**Aim of the exercise**
Output only an exact transcription of the line containing "The image size is (783, 552)." and all lines that follow it in the data below.

(Items listed in a dataset)
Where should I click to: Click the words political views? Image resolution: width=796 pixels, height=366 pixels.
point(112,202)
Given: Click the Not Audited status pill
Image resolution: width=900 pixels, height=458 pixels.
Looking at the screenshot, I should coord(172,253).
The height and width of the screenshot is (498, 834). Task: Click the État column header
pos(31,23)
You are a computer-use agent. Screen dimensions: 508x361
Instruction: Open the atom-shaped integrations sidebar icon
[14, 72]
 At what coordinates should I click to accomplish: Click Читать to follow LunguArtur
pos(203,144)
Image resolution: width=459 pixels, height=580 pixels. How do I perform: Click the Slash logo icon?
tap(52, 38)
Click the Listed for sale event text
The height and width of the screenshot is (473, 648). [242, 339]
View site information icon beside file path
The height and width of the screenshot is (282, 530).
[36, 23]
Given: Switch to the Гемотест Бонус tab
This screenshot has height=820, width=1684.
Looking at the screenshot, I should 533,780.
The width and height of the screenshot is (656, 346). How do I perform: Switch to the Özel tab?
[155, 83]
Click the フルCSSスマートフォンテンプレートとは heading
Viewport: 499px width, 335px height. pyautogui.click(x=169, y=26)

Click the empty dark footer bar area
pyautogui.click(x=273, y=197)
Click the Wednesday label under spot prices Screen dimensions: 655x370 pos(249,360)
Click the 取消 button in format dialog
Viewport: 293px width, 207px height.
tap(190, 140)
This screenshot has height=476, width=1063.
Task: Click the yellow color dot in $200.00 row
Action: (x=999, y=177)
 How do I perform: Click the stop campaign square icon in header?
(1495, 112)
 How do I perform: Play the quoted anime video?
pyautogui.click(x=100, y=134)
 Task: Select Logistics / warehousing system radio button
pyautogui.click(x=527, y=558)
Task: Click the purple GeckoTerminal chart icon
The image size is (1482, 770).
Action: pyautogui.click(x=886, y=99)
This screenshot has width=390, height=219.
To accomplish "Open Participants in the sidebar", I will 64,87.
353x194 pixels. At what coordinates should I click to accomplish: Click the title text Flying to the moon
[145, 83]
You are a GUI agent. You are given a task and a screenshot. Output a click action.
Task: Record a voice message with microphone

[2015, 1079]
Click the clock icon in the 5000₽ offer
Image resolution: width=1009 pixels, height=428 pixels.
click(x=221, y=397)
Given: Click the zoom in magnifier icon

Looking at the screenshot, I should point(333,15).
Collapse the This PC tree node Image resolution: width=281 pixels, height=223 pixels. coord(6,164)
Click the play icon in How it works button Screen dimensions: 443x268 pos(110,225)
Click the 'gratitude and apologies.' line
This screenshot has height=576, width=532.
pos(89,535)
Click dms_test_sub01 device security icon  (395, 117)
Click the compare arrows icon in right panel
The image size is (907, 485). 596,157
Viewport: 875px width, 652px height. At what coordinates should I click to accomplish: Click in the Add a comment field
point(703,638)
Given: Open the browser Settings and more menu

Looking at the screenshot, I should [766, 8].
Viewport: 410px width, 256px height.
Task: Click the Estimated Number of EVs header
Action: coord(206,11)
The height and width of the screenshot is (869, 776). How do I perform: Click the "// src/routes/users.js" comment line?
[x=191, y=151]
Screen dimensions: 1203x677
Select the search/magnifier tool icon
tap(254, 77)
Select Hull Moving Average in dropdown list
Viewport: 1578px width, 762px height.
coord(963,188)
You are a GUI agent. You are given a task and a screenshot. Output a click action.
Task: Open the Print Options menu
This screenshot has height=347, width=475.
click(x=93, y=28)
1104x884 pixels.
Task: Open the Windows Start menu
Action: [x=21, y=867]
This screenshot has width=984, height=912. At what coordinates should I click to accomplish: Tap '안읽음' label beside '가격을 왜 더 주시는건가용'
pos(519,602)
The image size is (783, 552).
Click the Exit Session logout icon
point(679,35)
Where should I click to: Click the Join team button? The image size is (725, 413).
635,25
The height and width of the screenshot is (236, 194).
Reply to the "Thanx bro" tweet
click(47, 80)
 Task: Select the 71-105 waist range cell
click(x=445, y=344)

**Response area**
The image size is (783, 552).
Click the Exit Session logout icon
point(679,35)
Where should I click to: Click the Join team button? The image size is (725, 413).
635,25
The height and width of the screenshot is (236, 194).
Reply to the "Thanx bro" tweet
click(47, 80)
 Task: Select the 71-105 waist range cell
click(x=445, y=344)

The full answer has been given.